= WHAT TO WORK ON =
Reproduce, exactly and in full, only the lines below from the one containing "Click the Tihanyi FC team logo" through the one containing "Open the add".

PROVIDED DATA below:

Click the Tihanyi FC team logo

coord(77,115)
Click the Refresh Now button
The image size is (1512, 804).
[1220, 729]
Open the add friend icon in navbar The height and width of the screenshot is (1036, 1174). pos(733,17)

End of PROVIDED DATA.
PROVIDED DATA below:

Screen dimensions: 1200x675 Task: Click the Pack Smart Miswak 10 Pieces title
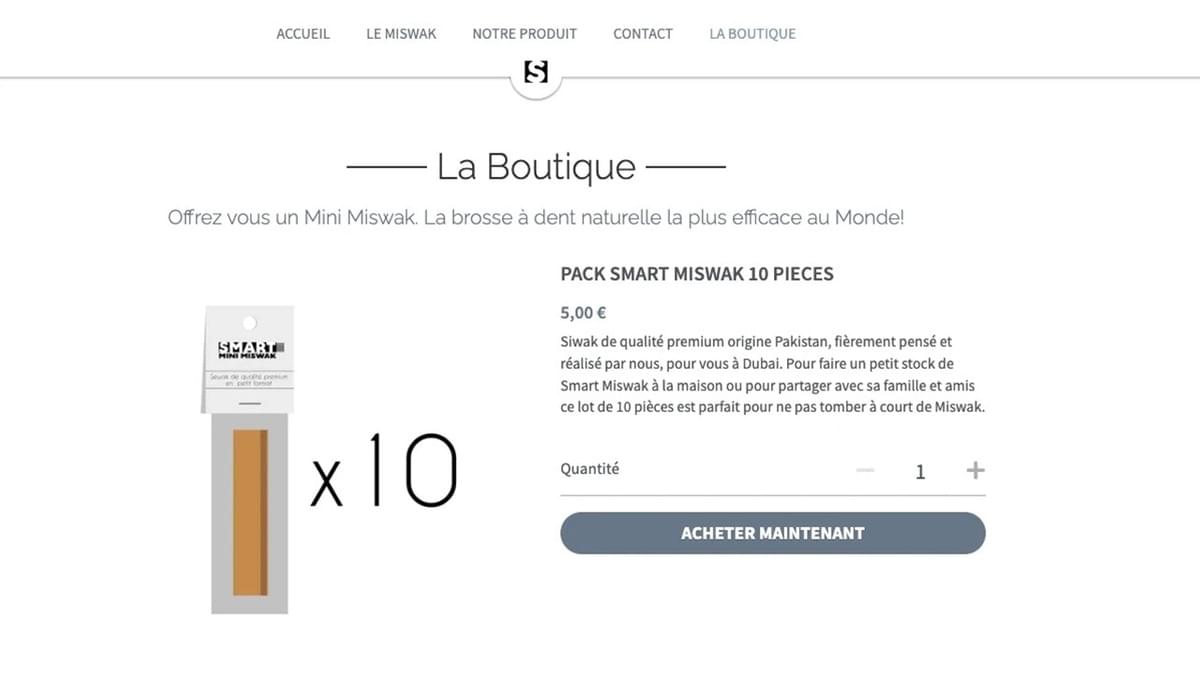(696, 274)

End of PROVIDED DATA.

= ANSWER SECTION =
Click the Tihanyi FC team logo

coord(77,115)
Click the Refresh Now button
The image size is (1512, 804).
[1220, 729]
Open the add friend icon in navbar The height and width of the screenshot is (1036, 1174). pos(733,17)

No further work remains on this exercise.